- **DATASET EXCERPTS**:
========================

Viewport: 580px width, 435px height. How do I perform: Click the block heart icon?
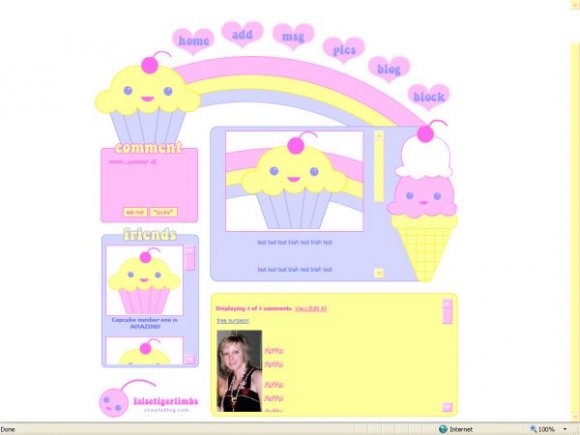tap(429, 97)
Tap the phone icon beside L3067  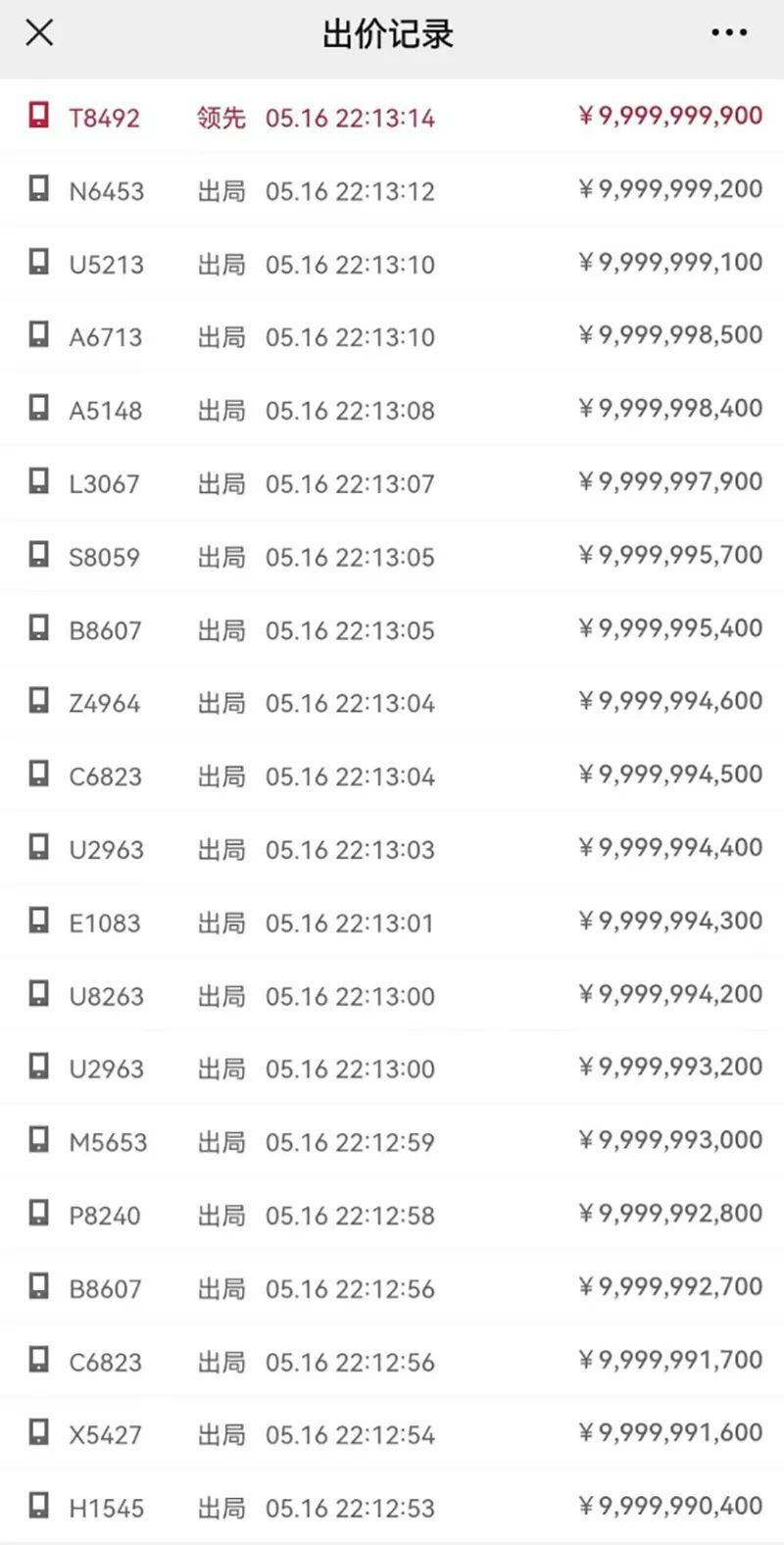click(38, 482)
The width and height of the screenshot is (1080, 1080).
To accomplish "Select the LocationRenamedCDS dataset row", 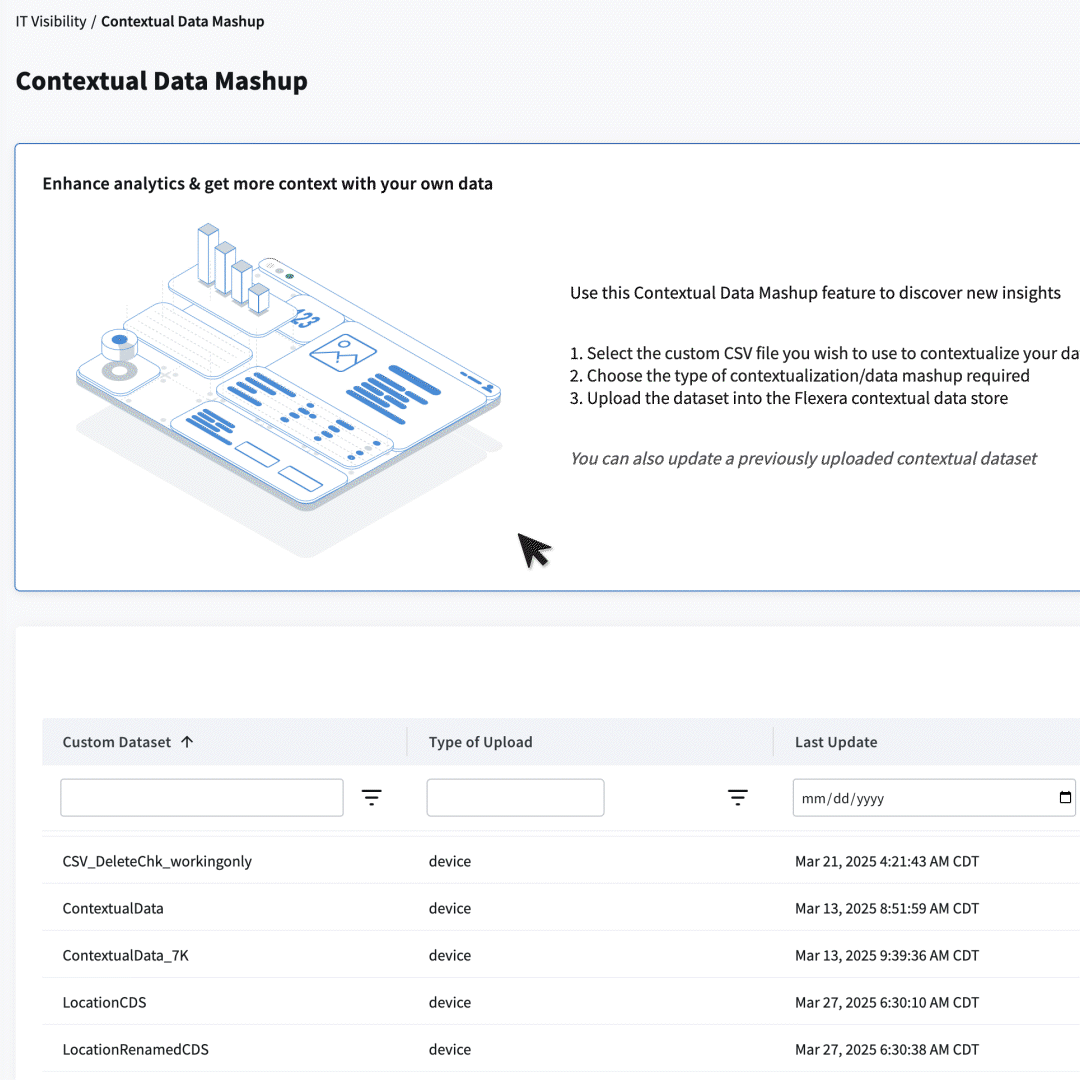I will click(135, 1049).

========================

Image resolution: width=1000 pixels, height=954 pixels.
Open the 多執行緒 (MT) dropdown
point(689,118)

========================

- **WHAT YOU WILL DO**: Reproduce the rows verbatim, from the line containing "Image resolution: width=1000" through the line containing "point(689,118)".

- **THE RESPONSE**:
Image resolution: width=1000 pixels, height=954 pixels.
Open the 多執行緒 (MT) dropdown
point(689,118)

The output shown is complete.